• Written problem:
How many lines in the data below contain the string "menu"? Case counts, so uppercase and lowercase letters must match; reply with the number alone.
— start Given records —
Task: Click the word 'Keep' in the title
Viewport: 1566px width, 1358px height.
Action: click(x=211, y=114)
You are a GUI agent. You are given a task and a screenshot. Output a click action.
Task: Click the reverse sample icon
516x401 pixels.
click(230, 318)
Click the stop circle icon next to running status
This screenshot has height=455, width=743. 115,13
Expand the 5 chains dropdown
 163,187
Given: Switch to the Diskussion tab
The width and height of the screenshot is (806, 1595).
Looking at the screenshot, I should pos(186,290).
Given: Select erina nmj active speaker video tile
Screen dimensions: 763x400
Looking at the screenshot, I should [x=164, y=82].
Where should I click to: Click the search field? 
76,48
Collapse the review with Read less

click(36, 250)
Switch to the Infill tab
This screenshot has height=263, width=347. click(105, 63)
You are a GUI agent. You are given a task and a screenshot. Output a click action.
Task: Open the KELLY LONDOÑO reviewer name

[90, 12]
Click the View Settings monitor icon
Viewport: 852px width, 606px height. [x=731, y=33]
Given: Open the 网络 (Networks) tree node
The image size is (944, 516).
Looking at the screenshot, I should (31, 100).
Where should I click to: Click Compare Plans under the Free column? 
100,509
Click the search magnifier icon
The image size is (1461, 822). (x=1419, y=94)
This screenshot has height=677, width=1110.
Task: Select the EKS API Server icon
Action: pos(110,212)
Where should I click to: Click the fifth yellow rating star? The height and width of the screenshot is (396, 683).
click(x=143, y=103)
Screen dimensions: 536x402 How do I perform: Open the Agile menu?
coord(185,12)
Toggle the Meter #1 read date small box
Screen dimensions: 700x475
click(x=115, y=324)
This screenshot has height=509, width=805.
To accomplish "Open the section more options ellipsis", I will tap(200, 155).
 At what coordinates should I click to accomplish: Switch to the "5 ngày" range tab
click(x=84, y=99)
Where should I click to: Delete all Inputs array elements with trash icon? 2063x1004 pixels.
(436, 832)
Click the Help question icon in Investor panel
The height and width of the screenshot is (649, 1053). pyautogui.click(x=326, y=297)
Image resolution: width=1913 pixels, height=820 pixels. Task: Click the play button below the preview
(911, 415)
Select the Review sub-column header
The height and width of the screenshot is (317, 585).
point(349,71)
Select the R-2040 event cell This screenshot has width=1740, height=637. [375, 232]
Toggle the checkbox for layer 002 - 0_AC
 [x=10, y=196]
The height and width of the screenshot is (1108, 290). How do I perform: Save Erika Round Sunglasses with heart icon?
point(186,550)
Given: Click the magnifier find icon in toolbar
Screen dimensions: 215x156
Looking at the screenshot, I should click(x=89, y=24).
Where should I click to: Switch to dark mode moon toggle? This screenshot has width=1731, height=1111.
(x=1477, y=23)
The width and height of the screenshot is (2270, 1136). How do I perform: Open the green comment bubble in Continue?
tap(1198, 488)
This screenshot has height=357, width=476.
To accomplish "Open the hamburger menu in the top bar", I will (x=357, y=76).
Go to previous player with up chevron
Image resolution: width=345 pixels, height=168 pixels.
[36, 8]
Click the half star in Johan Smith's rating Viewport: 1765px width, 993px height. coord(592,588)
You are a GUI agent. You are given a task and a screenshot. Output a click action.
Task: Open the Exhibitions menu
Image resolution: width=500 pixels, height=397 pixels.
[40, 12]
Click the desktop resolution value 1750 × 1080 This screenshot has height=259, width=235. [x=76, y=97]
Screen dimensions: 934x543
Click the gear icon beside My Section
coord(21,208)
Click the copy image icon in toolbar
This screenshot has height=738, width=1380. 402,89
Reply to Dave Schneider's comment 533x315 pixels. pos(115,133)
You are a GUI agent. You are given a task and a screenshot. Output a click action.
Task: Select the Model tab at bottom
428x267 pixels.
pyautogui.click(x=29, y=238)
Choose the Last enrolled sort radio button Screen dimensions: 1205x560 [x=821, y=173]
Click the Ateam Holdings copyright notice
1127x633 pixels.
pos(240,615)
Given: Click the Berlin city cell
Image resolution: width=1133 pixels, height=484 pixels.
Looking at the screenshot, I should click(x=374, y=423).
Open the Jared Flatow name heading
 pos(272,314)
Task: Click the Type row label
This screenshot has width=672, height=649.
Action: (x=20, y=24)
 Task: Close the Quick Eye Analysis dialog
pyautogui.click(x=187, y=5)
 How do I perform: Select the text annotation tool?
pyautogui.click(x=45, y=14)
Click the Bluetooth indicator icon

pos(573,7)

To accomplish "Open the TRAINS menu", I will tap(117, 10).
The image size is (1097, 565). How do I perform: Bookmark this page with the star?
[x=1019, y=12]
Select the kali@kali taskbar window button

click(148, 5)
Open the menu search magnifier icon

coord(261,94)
— end Given records —
• Output below:
5